Discussion: Should models be in derivative form?

caglorithm commented 4 years ago

Hey peoples, I've been thinking about this, specifically in the context of @jajcayn's recent findings that the thalamic model is really sensitive to dt in the Euler integration scheme. It would be great if we could just run models in other schemes as well, to be more flexible. But the current "philosophy" is to have an integrator for each model, i.e. every model deals with it for itself.

Implementing each model as in an dx/dt = f(x) kind of form would allow us to build different integrators around it. Obviously this means a lot of work: who integrates the noise? How do we handle delays?

This would be a big effort but maybe it's the safest way to go... thoughts?

caglorithm commented 4 years ago

@jajcayn, irrc didn't you actually recently lay out the aln model in dx/dt-form? :)

jajcayn commented 4 years ago

Yes I did:) Currently, I have something that I call experimental simulator and the basics are as follows:

it obeys hierarchical modelling idea within three layers: brain network is composed of N nodes and each node is composed of M neural masses, ergo the base building block is one neural mass (e.g. aln excitatory is one mass, aln inhibitory is second mass, these two masses create one aln node and N aln nodes make aln brain network)
each neural mass is defined as dx/dt equation in the symbolic form (think sympy or symengine)
each node is defined as a list of any number of neural mass and each node handles the connection between the masses (i.e. within node connectivity and within node delays)
then the brain network is defined as a list of any number of nodes and the network handles the connection between the nodes (i.e. grand-connectivity - usually SC and network delays - usually derived from length matrix from DTI)
when you want to integrate, the dx/dt equations from each mass from each node is laid out into one huge vector, hence, in the end, you have dx/dt for the whole brain network (for 80 nodes of ALN you have a vector of 80 x (7 + 6) as 80 nodes and 7 state variables for excitatory ALN and 6 state variables for inhibitory ALN mass)
I have implemented two integrators:
- jitcdde which uses Bogacki–Shampine Runge–Kutta method with adaptive dt for delayed differential equations - this package takes state vector in symbolic form and compiles it into C code which is then called by the python integrator - it's reasonably fast (slower than current neurolib implementation though) but most importantly - it uses adaptive dt which is kinda important for many neuroscientific problems
- numba integrator based on Euler scheme - here the symbolic state vector is "printed" into a string and that string is compiled into numba jitted function to the prepared template. you must specify dt here
as for the noise - this is a tricky part.

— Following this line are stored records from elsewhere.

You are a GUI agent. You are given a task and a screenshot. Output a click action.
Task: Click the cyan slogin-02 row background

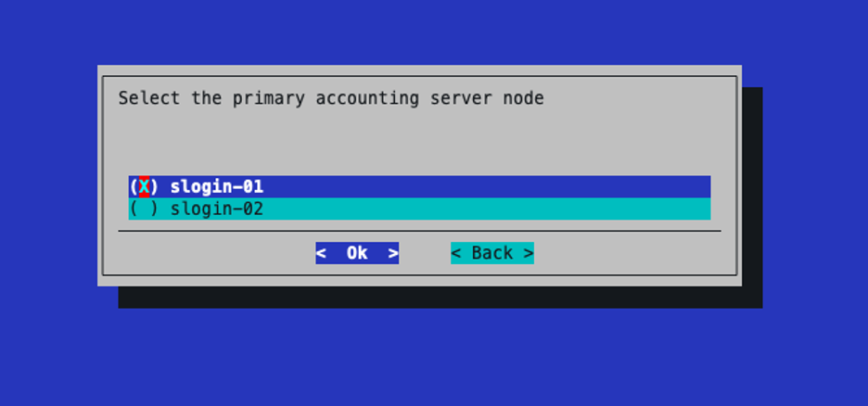pos(487,209)

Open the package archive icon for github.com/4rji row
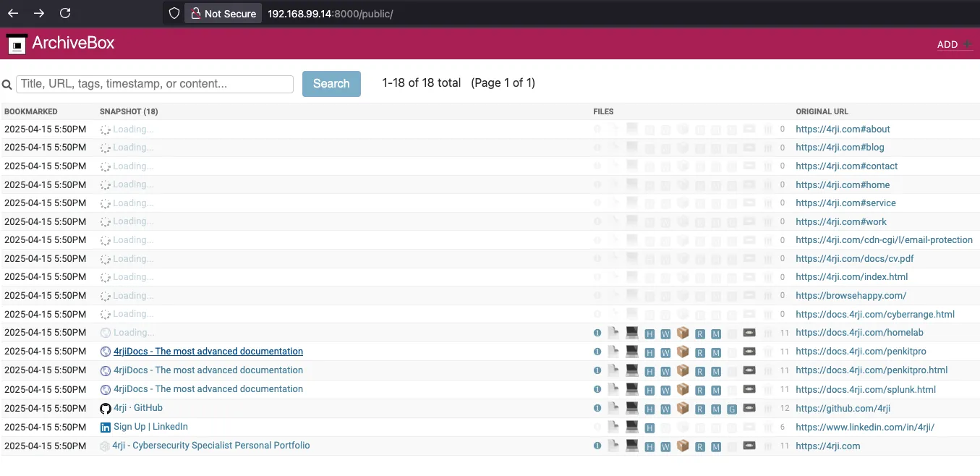click(x=682, y=408)
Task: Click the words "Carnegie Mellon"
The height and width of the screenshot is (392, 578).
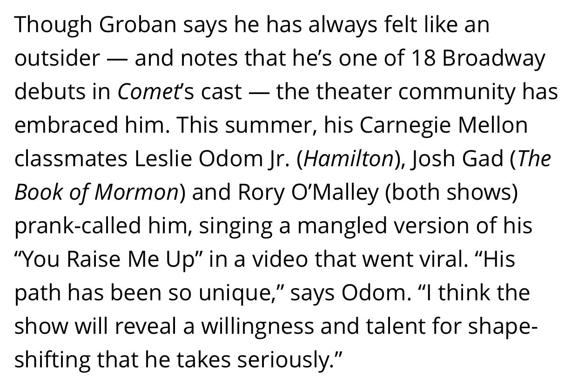Action: point(444,125)
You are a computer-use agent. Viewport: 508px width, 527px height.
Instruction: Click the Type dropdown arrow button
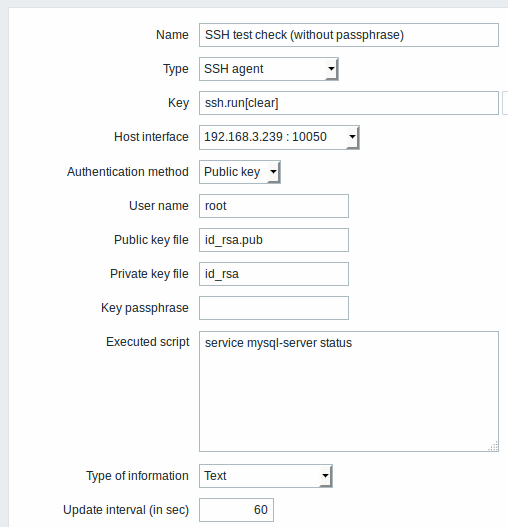[331, 69]
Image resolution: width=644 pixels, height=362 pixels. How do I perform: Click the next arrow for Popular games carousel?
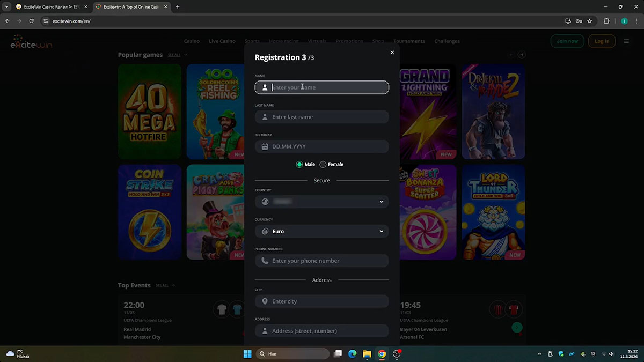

What I did, in the end, is to connected "stimulus creation" and noise generation into one. So each neural mass can take so-called system_input and this system_input is provided to the integrator on the run method. You can provide zero input, hence no stimulus no noise, you can provide Wiener process (basic Gaussian noise) or Ornstein-Uhlenbeck process and on top of that, you can create sinusoidal, square, linear etc. inputs to the system. So you need to generate your noise in any form up-front and then just integrate. For jitcdde backend the noise is provided as cubic Hermite spline, so the adaptive integrator can interpolate for any dt, for numba backend the noise is provided as a simple array with correct dt spacing between the values. For the inputs, I created convenience functions, so it's a matter of one line to create a system input.

I am not saying at all this is the best we can do, but if you have dx/dt you may create heterogeneous networks (in theory each node can have a different number and types of masses) very fast since the full state vector is just concatenation of all dx/dt.

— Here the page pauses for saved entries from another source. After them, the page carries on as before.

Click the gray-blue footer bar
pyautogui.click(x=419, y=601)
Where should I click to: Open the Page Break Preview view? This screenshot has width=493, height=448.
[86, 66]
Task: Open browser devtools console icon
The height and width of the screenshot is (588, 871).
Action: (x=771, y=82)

At the time being, I implemented these masses: aln mean-field, FitzHugh-Nagumo, Hopf, thalamic mass model, Wilson-Cowan and Wong-Wang - each of these is implemented as dx/dt mass dynamics

jajcayn commented 4 years ago

here is the code for the model base: gitlab and here an example of how to combine various base models into the heterogeneous net (example of one thalamic node and 1 node of ALN): custom models

for now, its hosted on TU's GitLab, in my all-purpose repository - I may create a standalone repo of out it...

caglorithm commented 4 years ago

First of all: huge respect! Am I correct insofar that the experimental simulator (it could be named Multibrain 🌈🧠, lol) could be in principle added as a new model to neurolib and the integration with jitccde is handled internally by the model?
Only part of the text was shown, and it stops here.